One of the major themes of 3GPP Release 12 (due for completion in 2014) is enhanced support for small cells in LTE. With mobile network traffic expected to increase dramatically over the coming years, the ability to reuse spectrum many times in dense usage areas will make small cells crucial.
In a previous post on 3GPP Standards Releases for LTE I identified a number of features related to the support of small cells, including the home eNodeB in Release 9, relay nodes and interference coordination in Release 10, and coordinated multipoint operation in Release 11. However, there has been no shortage of ideas to enhance the support of small cells in 3GPP Release 12 and beyond. The general aim is to use small cells to extend the capacity, coverage and service capability of LTE in a manner that is energy- and cost-efficient.

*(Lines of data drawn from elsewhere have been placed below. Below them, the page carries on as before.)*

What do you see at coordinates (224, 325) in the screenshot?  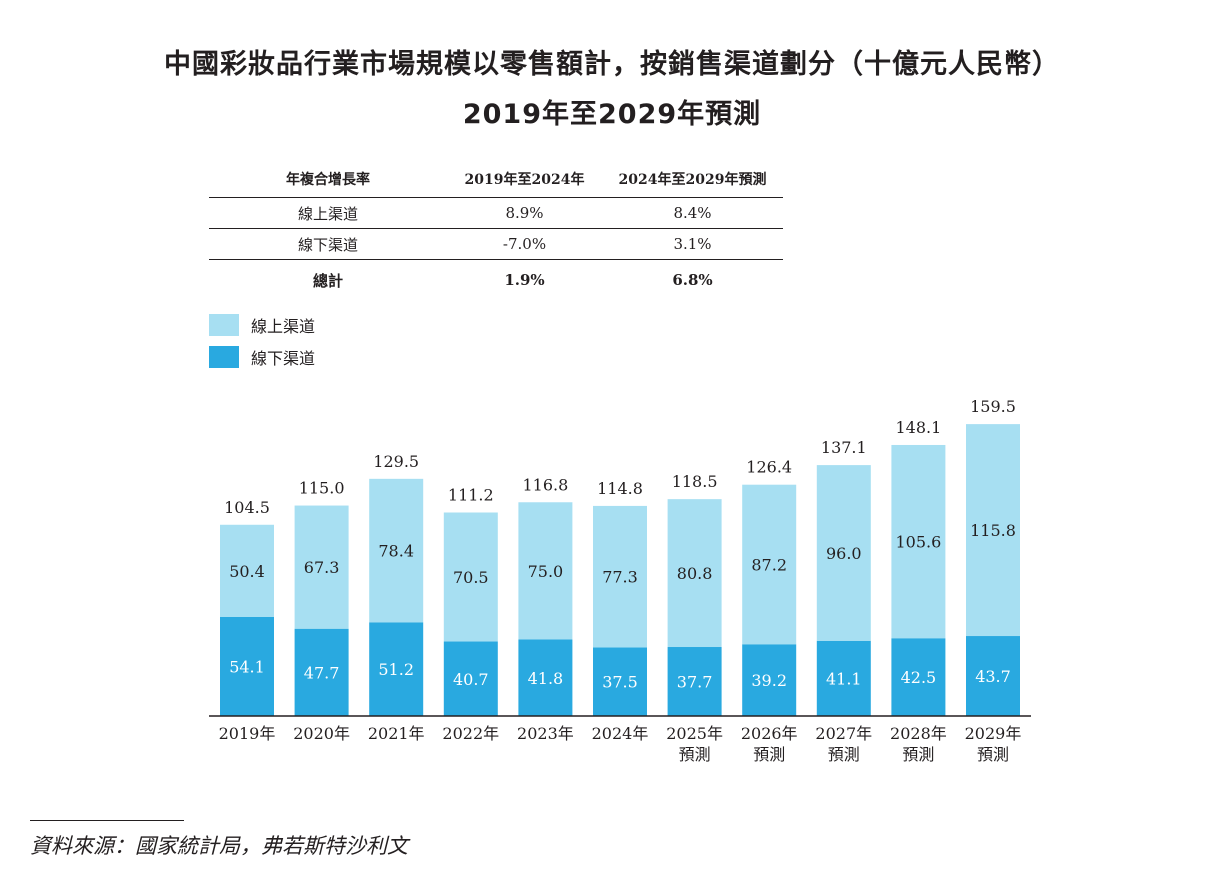 I see `legend-swatch-online` at bounding box center [224, 325].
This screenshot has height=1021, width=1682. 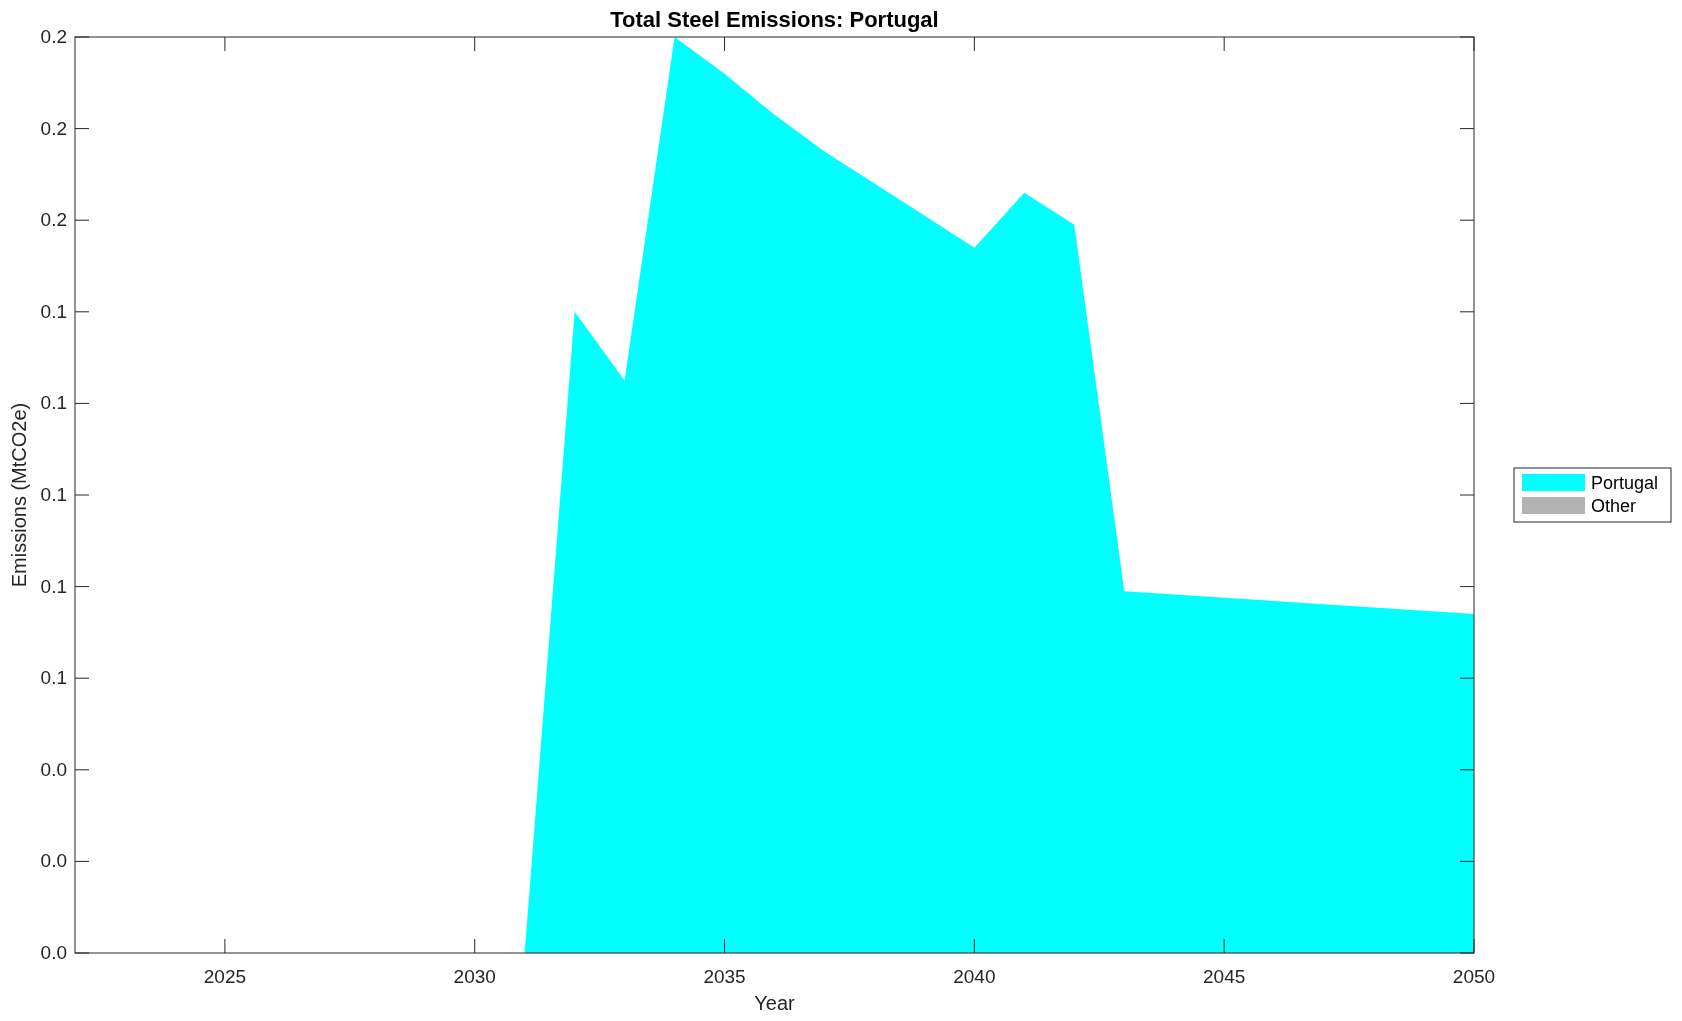 What do you see at coordinates (1614, 506) in the screenshot?
I see `legend-label: Other` at bounding box center [1614, 506].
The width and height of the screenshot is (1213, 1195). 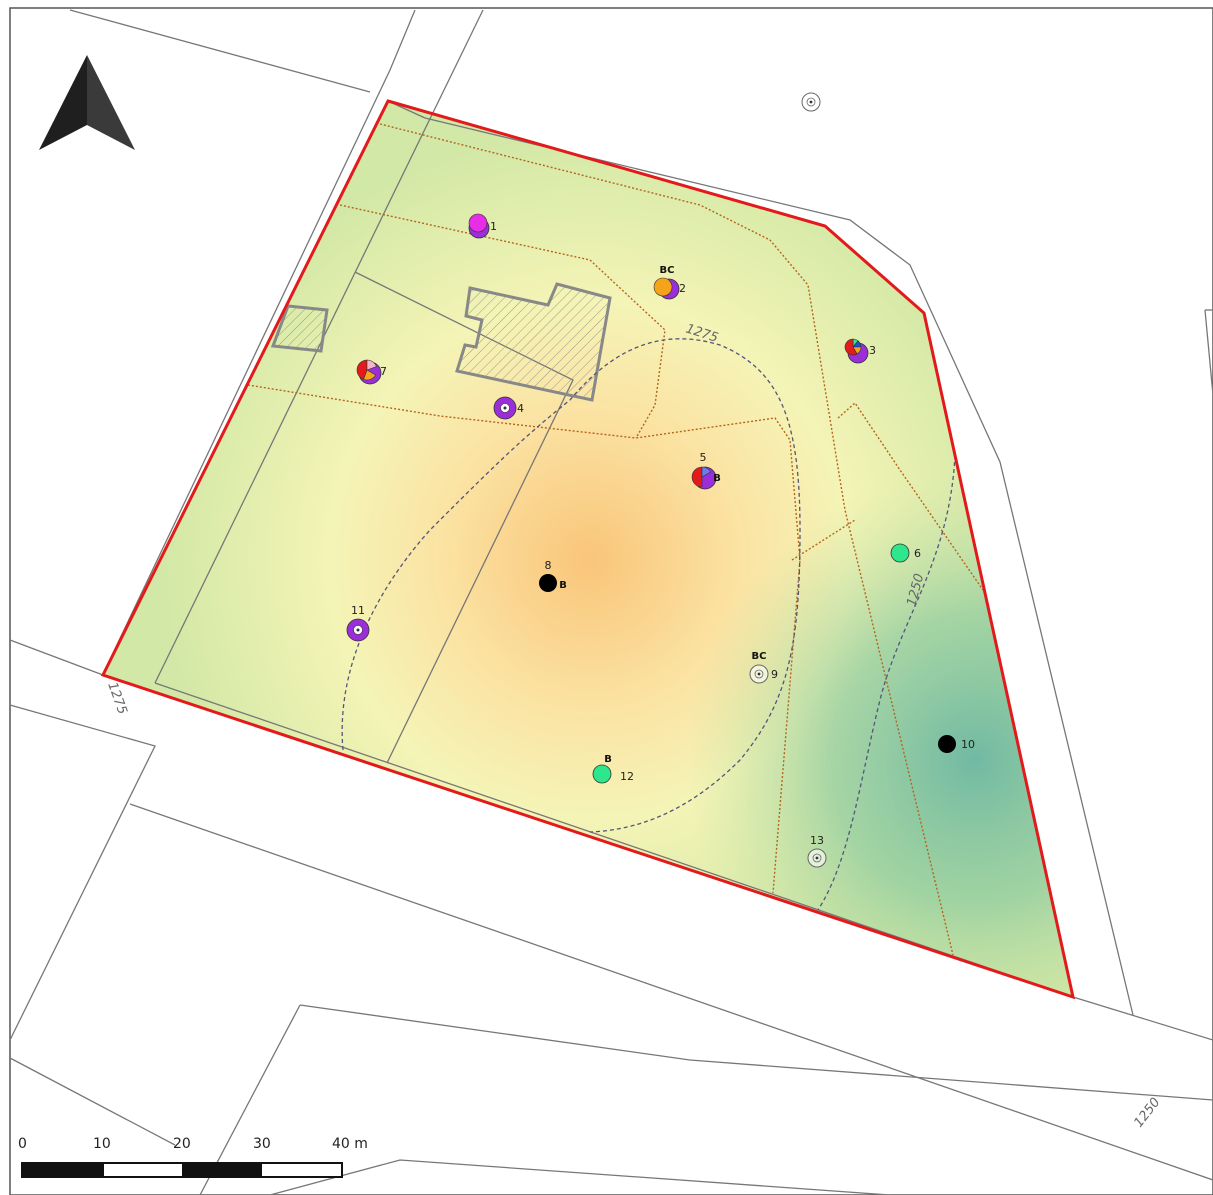 I want to click on sample-point-11: 11, so click(x=358, y=623).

This requires careful and potentially dynamic co-ordination of the activities of large and small cells, for example to balance their use of system resources and to manage the interference between them.
In this post I want to talk about one particular aspect of enhanced small cells, which was brought to my attention recently by my ex-colleague Sunil Chotai (also known as “Zed”). The idea is known variously as “soft cells”, “phantom cells” and “amorphous cells” and could transform the way multimedia content is delivered in densely populated areas. One example application is the distribution of video content at sports stadia or concert venues.
The principle of soft cells is to provide a mobile terminal with simultaneous logical connections (although not necessarily physical connections) to both a macrocell and a picocell, in an arrangement described as “wide-area assisted local-area access”, as illustrated in the figure below.
The macrocell provides an “anchor carrier”, which gives the mobile terminal a robust wide-area signalling connection, carrying system information and basic radio resource control (and potentially low rate or high reliability user data). The picocell provides a “booster carrier”, which supports highly efficient delivery of user traffic within its local area. The anchor carrier ensures that a mobile terminal has a reliable signalling connection as it moves around a network coverage area, but traffic can be offloaded to a local booster carrier if a user requires a period of intense communication.
The solution is particularly effective when the booster carriers can be deployed in a different frequency band to the anchor carriers, because this relaxes the interference problems between the layers. However, it can also be used where the macrocells and picocells are deployed in the same band. Picocells are particularly suited to new spectrum at higher frequencies, where range is not so important.
A number of features are required to enable the soft cell concept in LTE. The mobile terminal has to be able to support multiple transport channels and MAC entities, along with scheduling of the activities related to the anchor and booster carriers. It must also be possible for the mobile terminal to discover and synchronise to the booster carriers, while maintaining a signalling relationship with an anchor carrier. Also the operation of the booster carriers can be optimised to their traffic-related role, by minimising overheads, controlling interference and increasing battery efficiency.
Enhanced small cell developments offer the prospect of substantial capacity gains, but they will not be available until Release 12 and will they require new mobile terminals to enter the market before they have a significant impact. Therefore it will be sometime beyond 2015 before their full benefit is brought to bear.